2003–2005 (U.S. occupation)

In April 2003, U.S.-led Coalition forces invaded Iraq and changed the airport's name to Baghdad International Airport. The ICAO code for the airport consequently changed from ORBS to ORBI. The IATA code subsequently switched from SDA to BGW, which had previously referred to all Baghdad airports, and before that to Al Muthana Airport when Saddam was in power.

Civilian control of the airport was returned to the Iraqi Government from the Coalition Provisional Authority in 2004.

2005–present
Sather Air Base came under periodic rocket fire from Baghdad.
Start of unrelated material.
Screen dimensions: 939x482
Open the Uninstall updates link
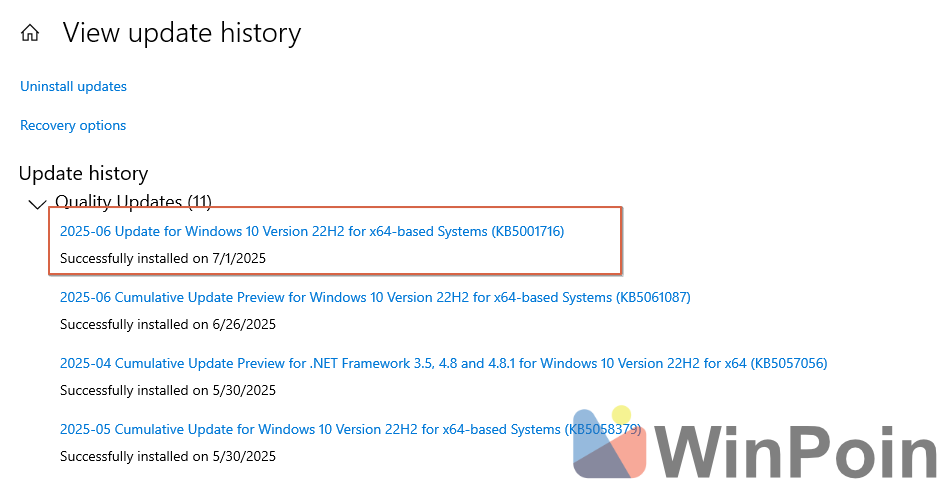(74, 86)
On 6 December 2006, a 107 mm rocket attack landed 30 yards (27.5 meters) from a parked C-5A aircraft, puncturing it with scores of shrapnel holes.

Terminal C was refreshed with three active gate areas for carriers operating from the airport.

Baghdad Airport Road, connecting the airport to the Green Zone, once a dangerous route full of IEDs, was refurbished with palm trees, manicured lawns, and a fountain, with Turkish assistance.

Military use
A separate enclave within the airport houses the New Al Muthana Air Base, where the Iraqi Air Force's 23rd Squadron is based, operating three Lockheed C-130E Hercules transport aircraft. The base is also home to a number of Sukhoi Su-25 attack aircraft.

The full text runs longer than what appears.